People also freely litter here.  The sides of the road are lined with plastic, trash, etc.  Another reminder of how nice it is to live in the U.S.

Funerals here in Ghana are a 2 day celebration.  Entire towns turn out for a funeral, everyone dressed in red and/or black, streets are blocked with pedestrian processions, causing more traffic.

Everyone waves here.  Maybe its the rarity of seeing a couple of white guys (yeyvu) but every town we passed we were greeted with lots of waves and smiles.

In the little towns we passed, all of which are poverty stricken, the buildings and edifices are half built, no roofs, many made of brick (otherwise cinderblock).
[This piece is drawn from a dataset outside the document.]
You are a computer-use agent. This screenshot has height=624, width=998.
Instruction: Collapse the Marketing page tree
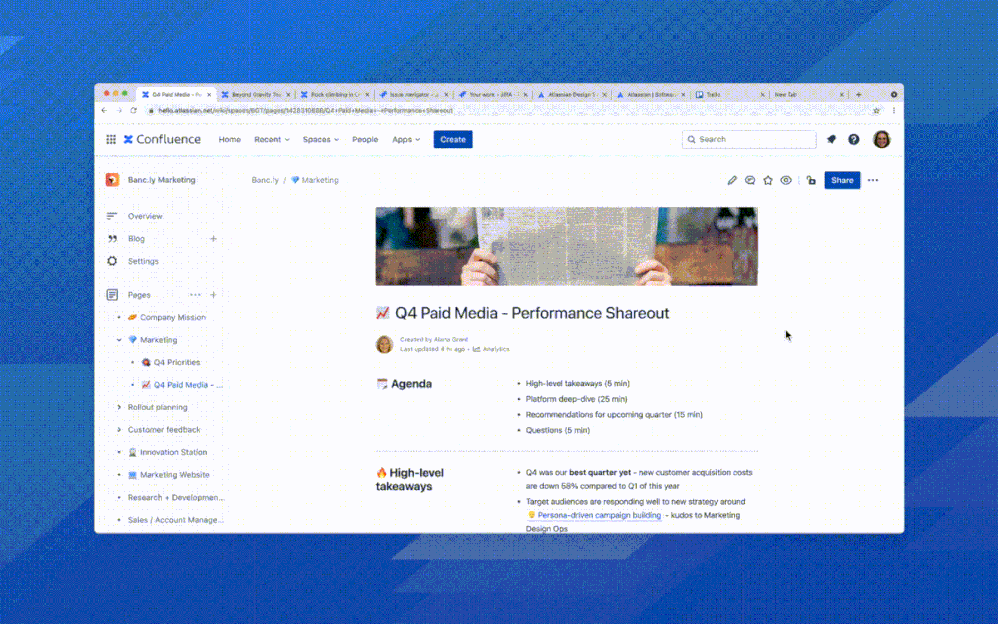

As expected, lots of street vendors of food, stuff like snails, plastic bags of water (seems only the tourists drink bottles of water...the locals bite off a corner of the bag and drink it), maize dough, wierd turkey meat.  And pretty much everything is carried on their heads.

Lighter day (emotionally)

Today was a much lighter day on the emotions...Dave (the founder of Crossover) has a 17 year old daughter (Sonia) that goes to a private girls high school in the city of Ho.  They have visiting hours on the first Saturday of each month so we went to visit her.  Sonia is also the penpal of Jim's 11 year old daughter, Mia, so it was a very special visit for him (pictured below, left to right is Juliette, Sonia's best friend, Jim, Sonia and Dave).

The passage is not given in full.